Shared thunk optimization. Looking to solidify my understanding

The following code (full code available here[1], example taken from comments here[2]), const' = \a _ -> a test1 c = let a = const' (nthPrime 100000) in (a c, a c) test2 c = let a = \_ -> (nthPrime 100000) in (a c, a c) in a ghci session (with :set +s): *Primes> test1 1 (9592,9592) (0.89 secs, 106657468 bytes) *Primes> test2 1 (9592,9592) (1.80 secs, 213077068 bytes) test1, although denotationally equivalent to test2 runs about twice as fast. My questions are: - What is the optimization that test1 is taking advantage of called? - Is said optimization required to conform to the Haskell98 standard?
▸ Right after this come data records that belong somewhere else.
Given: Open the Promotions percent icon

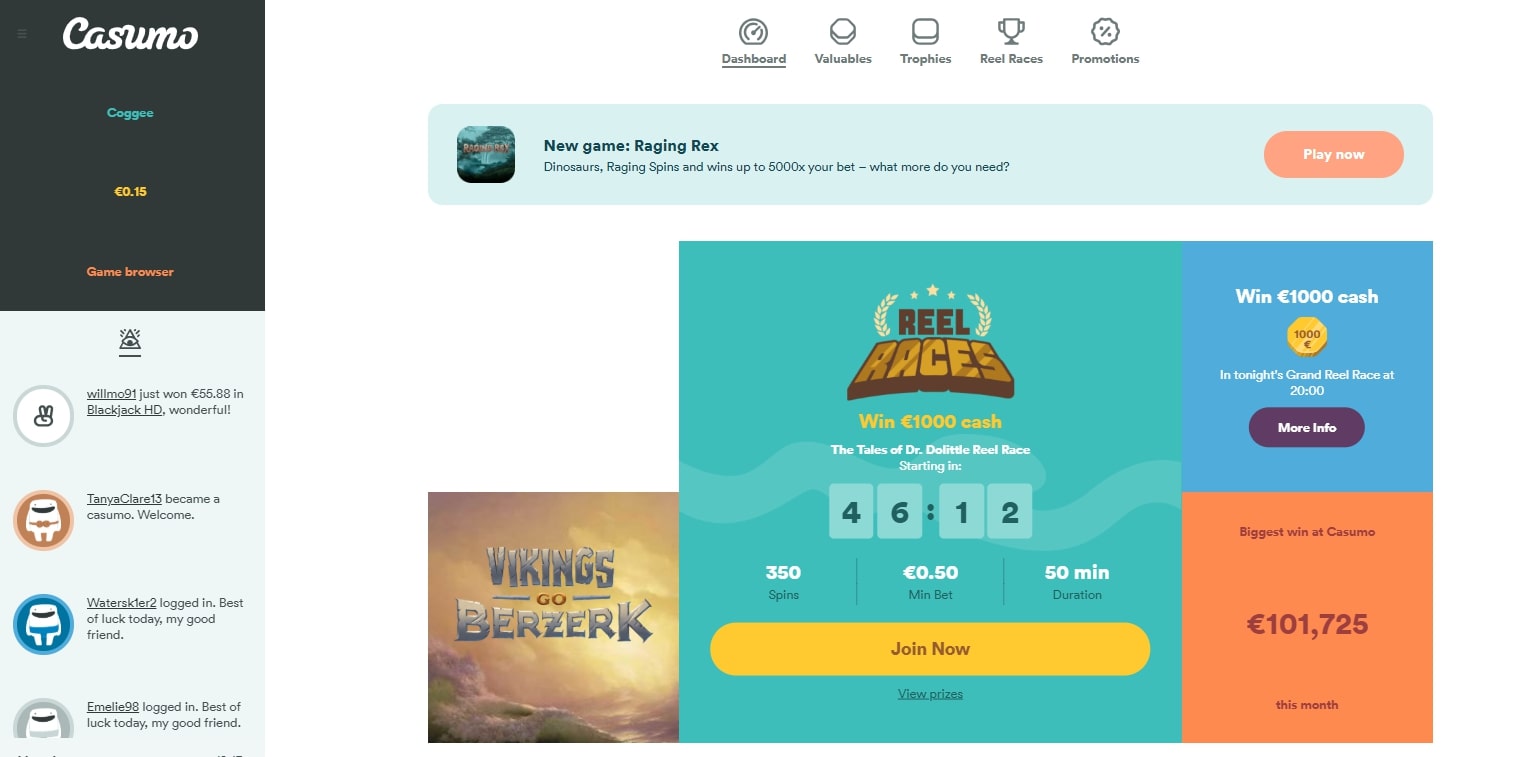Looking at the screenshot, I should [1105, 31].
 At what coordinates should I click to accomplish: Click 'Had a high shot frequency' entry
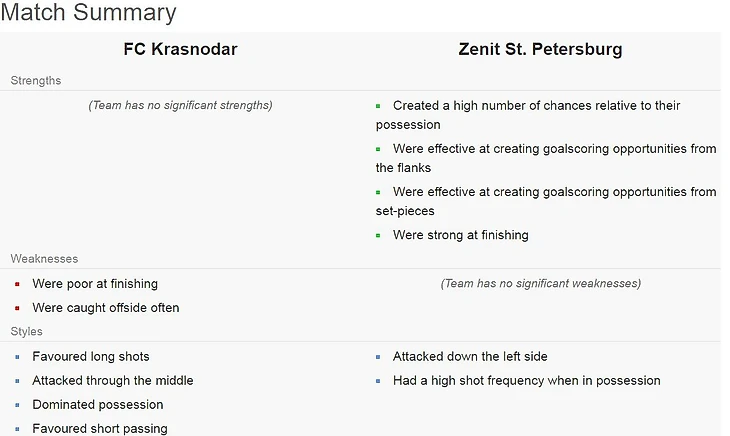point(527,381)
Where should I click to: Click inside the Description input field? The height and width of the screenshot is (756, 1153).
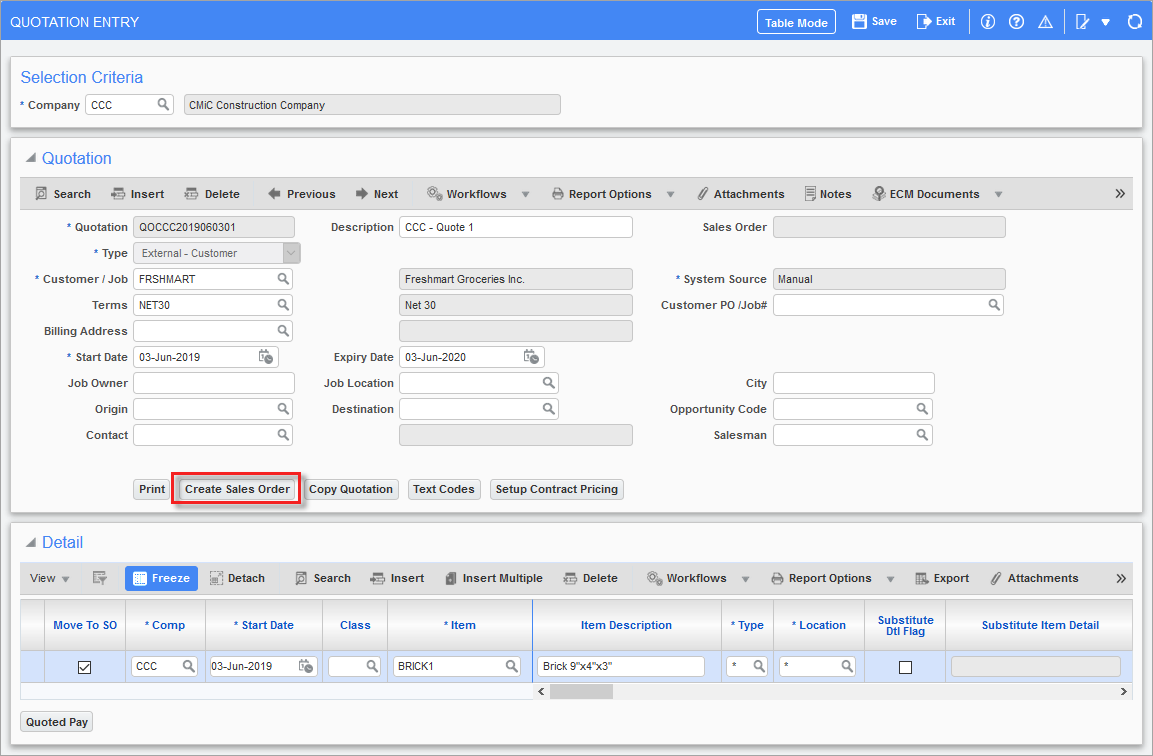(515, 227)
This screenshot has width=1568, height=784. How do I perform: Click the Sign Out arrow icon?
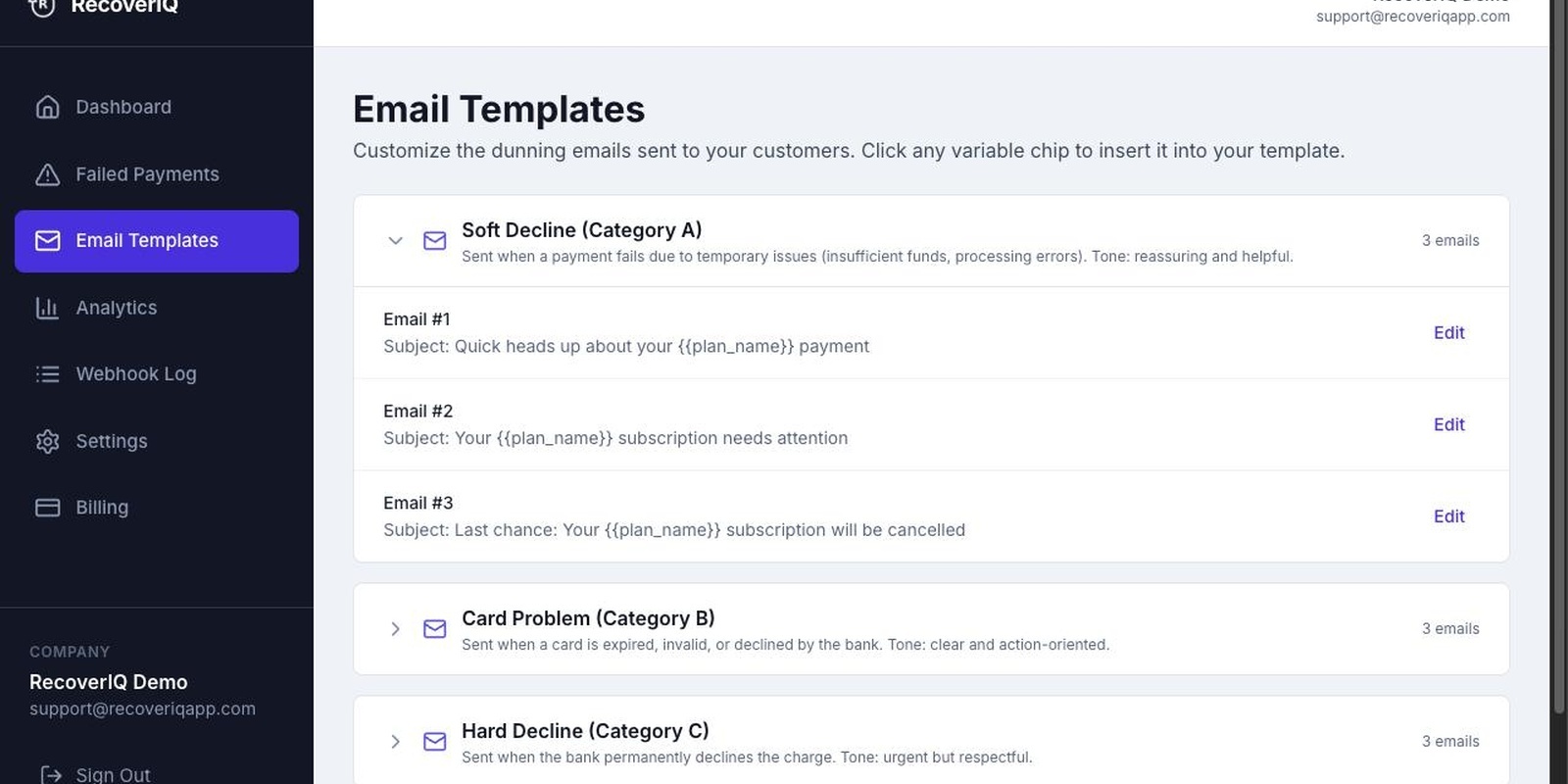51,775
If so, where is it stated? - Could someone explain or point to a precise explanation of this optimization? If I'm doing an operational reduction by hand on paper, how would I take account for this optimization? Thanks, David [1] http://hpaste.org/40033/operational_semantics [2] http://conal.net/blog/posts/lazier-functional-programming-part-2/ -- David Sankel Sankel Software www.sankelsoftware.com

Am 22.09.2010 um 17:10 schrieb David Sankel:
The following code (full code available here[1], example taken from comments here[2]),
const' = \a _ -> a
test1 c = let a = const' (nthPrime 100000) in (a c, a c)
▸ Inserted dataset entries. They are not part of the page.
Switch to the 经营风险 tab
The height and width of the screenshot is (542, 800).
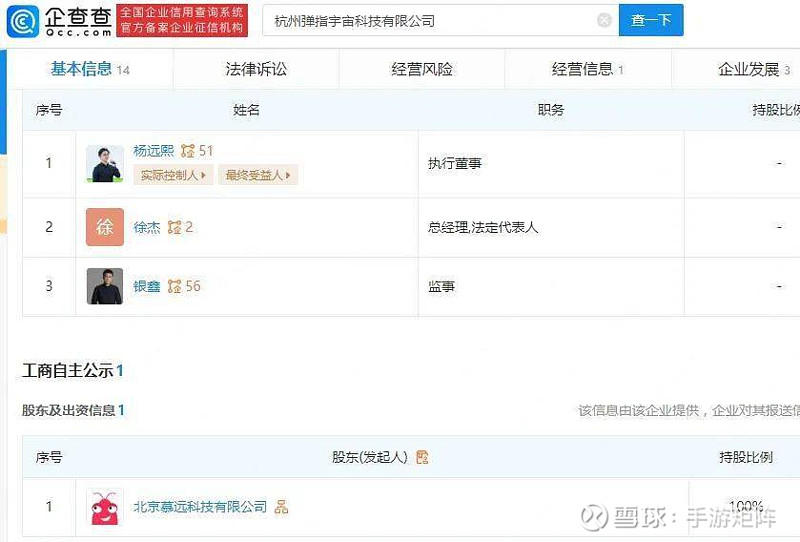point(422,69)
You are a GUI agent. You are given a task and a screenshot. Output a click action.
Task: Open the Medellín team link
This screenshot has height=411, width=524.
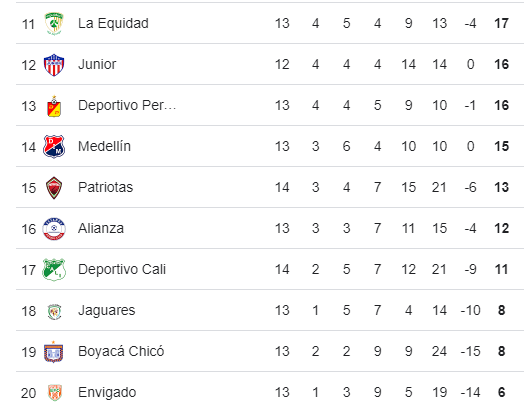104,146
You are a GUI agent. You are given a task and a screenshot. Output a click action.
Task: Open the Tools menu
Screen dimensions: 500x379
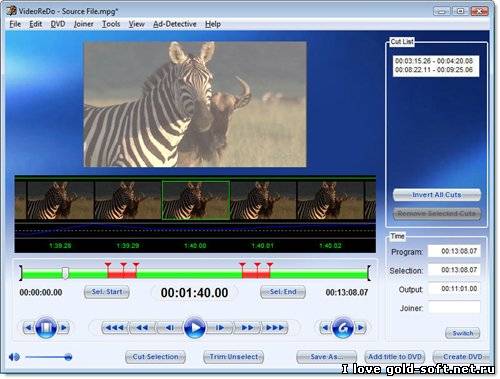[x=111, y=24]
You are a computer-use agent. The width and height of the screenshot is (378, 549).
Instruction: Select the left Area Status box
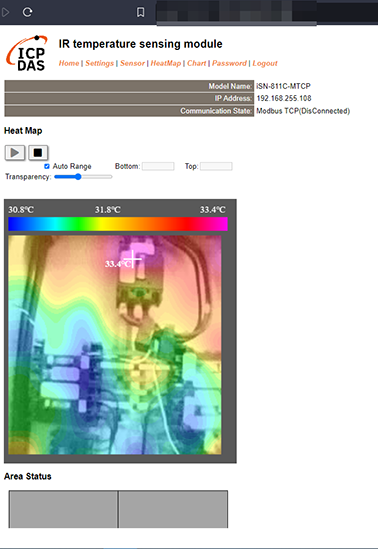pos(63,509)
test2 c = let a = \_ -> (nthPrime 100000) in (a c, a c)
in a ghci session (with :set +s):
*Primes> test1 1 (9592,9592) (0.89 secs, 106657468 bytes) *Primes> test2 1 (9592,9592) (1.80 secs, 213077068 bytes)
test1, although denotationally equivalent to test2 runs about twice as fast.
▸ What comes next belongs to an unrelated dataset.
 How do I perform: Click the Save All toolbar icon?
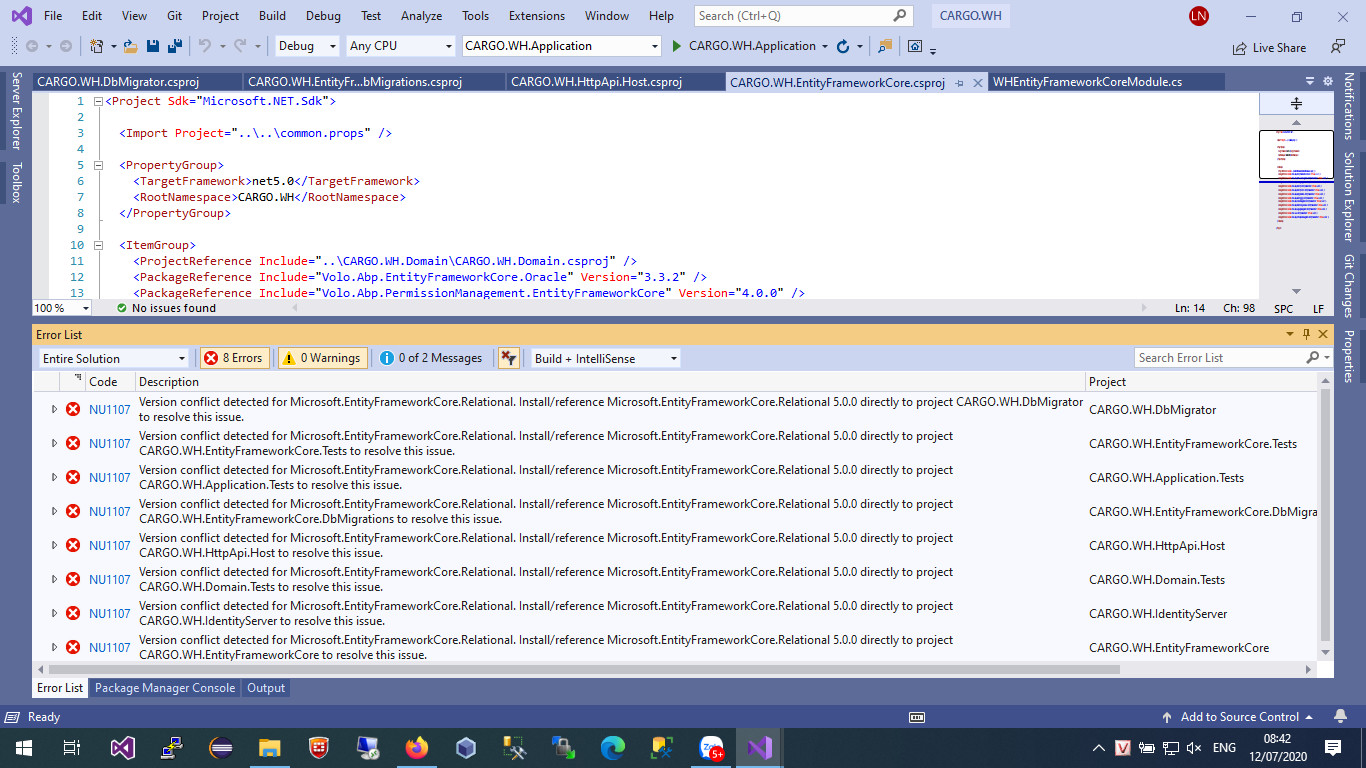click(x=174, y=46)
My questions are: • What is the optimization that test1 is taking advantage of called?
It would be called 'Common Subexpression Elimination' if it would occur here. ;)
• Is said optimization required to conform to the Haskell98 standard? If so, where is it stated?
Yes, because the Haskell98 standard doesn't prescribe an operational semantics. A semantics that is often used to model for Haskell's runtime behavior is John Launchbury's Natural Semantics for Lazy Evaluation: http://citeseerx.ist.psu.edu/viewdoc/summary?doi=10.1.1.35.2016
• Could someone explain or point to a precise explanation of this optimization? If I'm doing an operational reduction by hand on paper, how would I take account for this optimization?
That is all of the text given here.